Texto do exercício>
O que é “defender e ampliar direitos de cidadania”? Mesmo não tendo clareza sobre essa questão e muito menos uma resposta quanto aos caminhos para chegar lá, a presença de Coutinho nos livrou de sermos, como instituição, um instrumento de agit-prop (agitação e propaganda). No debate de um seminário realizado em 1997 na PUC-SP, sobre ética e história oral, Coutinho revelou o que está presente em tudo o que ele fez no CECIP, suas ideias, seu método de trabalho:

“Eu não faço roteiros escritos, inclusive, porque acho que, se eu fizer um roteiro escrito, não preciso filmar, já está feito o filme. Tento fazer filmes em que tenho perguntas a colocar e vou tentar saber quais são as respostas fazendo o filme. Geralmente o filme, quando dá certo, não termina com uma resposta-síntese. Então, eu não faço cinema para militantes, graças a Deus, e meus filmes terminam, suponho eu, com perguntas e reflexões, e não com uma resposta.”

Os projetos que lhe foram apresentados tiveram dele uma respeitosa e intensa atenção. Coutinho tinha uma capacidade de concentração absoluta no tema proposto, até penetrar profundamente nele e, de certa maneira, incorporá-lo, em suas ambiguidades e incertezas. Só então se considerava em condições de ouvir, de escutar o outro, qualquer que fosse sua identidade, gênero ou característica pela qual comumente classificamos as pessoas que encontramos.

A valorização do que Coutinho realizou em vídeo, desde a consagração de seu Cabra marcado para morrer, em 1984, até sua volta às salas de cinema, em 1999, com Santo forte e Babilônia 2000, (também coproduzidos pelo CECIP), foi feita nesse terreno que alguns consideram como uma espécie de série B do campeonato A cinematográfico. Volta Redonda, memorial da greve, Santa Marta, duas semanas no morro, Boca de lixo e Mulheres no front fazem parte dessa fase, da qual constam também O jogo da dívida – Quem deve a quem?; A lei e a vida, entre outras produções. São “filmes” que não foram para as telas do cinema, mas fizeram outros percursos: circuitos universitários, associações comunitárias, sindicatos, comunidades de base. São produções que foram apresentadas em festivais nacionais e internacionais e que receberam quase uma centena de prêmios importantes. Foram consagrados, sobretudo, por audiências que fazem parte de movimentos cuja influência no dia a dia de comunidades não é percebida por pesquisas ou estatísticas, até que, por algum fato, aflorem à superfície, em protestos de todo tipo, como se fossem um fenômeno inesperado da natureza a desafiar o status quo.

A produção de Coutinho desvela essa fase cecipiana, onde ele teve toda a liberdade de aperfeiçoar a sua técnica da escuta, essa capacidade extraordinária que possuía, um dom genuíno e original.

Objetivo da tarefa>
De acordo com o texto sobre Coutinho no CECIP, em que ano e em que instituição ocorreu o seminário sobre ética e história oral?

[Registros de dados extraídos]
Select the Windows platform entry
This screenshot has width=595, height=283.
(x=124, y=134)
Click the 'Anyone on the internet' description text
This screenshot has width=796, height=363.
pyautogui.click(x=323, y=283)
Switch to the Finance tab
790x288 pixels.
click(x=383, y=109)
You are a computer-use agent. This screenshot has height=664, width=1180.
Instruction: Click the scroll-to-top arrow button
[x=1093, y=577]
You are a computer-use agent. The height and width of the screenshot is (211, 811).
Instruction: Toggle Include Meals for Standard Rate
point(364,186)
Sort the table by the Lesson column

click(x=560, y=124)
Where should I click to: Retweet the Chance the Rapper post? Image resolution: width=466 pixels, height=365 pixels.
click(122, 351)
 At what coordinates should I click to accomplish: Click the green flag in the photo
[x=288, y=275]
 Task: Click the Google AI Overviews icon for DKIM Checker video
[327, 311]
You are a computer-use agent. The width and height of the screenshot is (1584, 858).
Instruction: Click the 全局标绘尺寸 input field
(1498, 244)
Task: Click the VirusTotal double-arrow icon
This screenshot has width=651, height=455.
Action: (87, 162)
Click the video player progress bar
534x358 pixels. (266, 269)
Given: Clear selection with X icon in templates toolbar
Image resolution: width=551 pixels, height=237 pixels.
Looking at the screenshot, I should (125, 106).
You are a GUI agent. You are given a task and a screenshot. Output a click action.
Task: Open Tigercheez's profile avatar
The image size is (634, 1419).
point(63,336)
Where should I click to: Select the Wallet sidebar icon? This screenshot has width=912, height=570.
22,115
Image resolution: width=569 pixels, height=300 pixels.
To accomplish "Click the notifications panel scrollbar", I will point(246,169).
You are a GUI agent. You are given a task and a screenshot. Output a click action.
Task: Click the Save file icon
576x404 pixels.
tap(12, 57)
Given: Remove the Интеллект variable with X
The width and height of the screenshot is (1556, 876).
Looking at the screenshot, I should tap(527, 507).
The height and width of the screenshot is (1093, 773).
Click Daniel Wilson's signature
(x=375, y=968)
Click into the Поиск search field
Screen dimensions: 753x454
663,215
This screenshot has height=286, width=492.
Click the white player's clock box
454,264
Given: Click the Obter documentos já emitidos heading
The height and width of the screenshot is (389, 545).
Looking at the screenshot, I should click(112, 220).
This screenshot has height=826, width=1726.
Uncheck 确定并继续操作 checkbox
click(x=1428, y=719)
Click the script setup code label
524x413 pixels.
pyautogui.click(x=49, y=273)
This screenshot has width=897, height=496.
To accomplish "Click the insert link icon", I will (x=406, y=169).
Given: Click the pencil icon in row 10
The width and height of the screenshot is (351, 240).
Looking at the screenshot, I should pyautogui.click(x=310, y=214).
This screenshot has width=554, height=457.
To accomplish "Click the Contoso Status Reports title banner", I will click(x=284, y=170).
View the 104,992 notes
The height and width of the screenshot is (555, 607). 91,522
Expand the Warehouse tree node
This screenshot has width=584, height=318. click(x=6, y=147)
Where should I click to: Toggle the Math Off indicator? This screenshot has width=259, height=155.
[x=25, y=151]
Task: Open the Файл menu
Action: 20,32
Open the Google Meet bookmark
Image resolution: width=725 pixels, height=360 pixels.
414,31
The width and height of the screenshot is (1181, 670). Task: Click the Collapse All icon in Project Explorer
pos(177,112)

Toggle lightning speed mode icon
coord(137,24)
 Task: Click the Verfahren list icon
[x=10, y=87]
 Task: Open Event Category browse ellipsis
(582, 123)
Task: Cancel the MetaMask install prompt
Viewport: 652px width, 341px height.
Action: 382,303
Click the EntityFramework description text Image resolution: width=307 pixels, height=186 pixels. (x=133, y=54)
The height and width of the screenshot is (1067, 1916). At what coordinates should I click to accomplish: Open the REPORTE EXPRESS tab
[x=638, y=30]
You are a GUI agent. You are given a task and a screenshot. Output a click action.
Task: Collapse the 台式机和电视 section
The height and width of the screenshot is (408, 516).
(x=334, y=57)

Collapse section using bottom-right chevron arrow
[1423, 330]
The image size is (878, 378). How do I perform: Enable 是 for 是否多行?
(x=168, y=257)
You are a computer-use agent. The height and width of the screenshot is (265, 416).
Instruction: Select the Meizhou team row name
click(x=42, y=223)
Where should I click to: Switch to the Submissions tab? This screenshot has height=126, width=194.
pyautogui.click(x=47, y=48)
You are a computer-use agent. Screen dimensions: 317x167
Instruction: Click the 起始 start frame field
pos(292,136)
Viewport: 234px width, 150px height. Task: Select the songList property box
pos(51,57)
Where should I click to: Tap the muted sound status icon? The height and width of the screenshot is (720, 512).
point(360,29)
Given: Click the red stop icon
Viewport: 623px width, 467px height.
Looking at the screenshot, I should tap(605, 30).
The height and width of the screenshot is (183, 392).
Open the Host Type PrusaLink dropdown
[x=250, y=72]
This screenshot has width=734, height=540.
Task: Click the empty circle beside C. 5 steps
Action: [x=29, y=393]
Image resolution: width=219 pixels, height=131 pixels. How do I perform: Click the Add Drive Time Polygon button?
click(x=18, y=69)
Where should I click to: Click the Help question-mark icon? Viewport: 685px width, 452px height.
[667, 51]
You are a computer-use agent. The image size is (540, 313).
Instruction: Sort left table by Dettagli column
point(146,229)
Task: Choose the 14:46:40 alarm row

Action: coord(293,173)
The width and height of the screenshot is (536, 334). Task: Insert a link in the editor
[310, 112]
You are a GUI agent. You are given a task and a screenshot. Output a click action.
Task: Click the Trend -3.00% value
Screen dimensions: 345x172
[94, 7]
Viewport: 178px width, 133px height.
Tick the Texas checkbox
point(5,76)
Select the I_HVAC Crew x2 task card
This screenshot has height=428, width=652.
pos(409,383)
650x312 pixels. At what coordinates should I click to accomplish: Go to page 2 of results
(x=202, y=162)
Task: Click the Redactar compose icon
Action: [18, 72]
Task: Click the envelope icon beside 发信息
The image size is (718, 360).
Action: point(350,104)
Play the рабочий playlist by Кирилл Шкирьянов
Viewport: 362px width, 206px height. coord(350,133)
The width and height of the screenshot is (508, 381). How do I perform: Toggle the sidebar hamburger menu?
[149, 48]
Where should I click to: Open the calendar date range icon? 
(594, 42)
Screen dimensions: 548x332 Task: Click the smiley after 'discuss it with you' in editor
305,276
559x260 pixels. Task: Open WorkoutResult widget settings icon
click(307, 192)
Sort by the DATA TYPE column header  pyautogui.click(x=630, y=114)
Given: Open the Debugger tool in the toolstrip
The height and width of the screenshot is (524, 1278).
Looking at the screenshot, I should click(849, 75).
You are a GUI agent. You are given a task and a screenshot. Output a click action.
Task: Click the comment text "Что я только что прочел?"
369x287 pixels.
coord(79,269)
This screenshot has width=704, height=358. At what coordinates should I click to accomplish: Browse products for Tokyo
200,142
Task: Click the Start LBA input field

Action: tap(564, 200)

Resposta da tarefa>
Em 1997, na PUC-SP.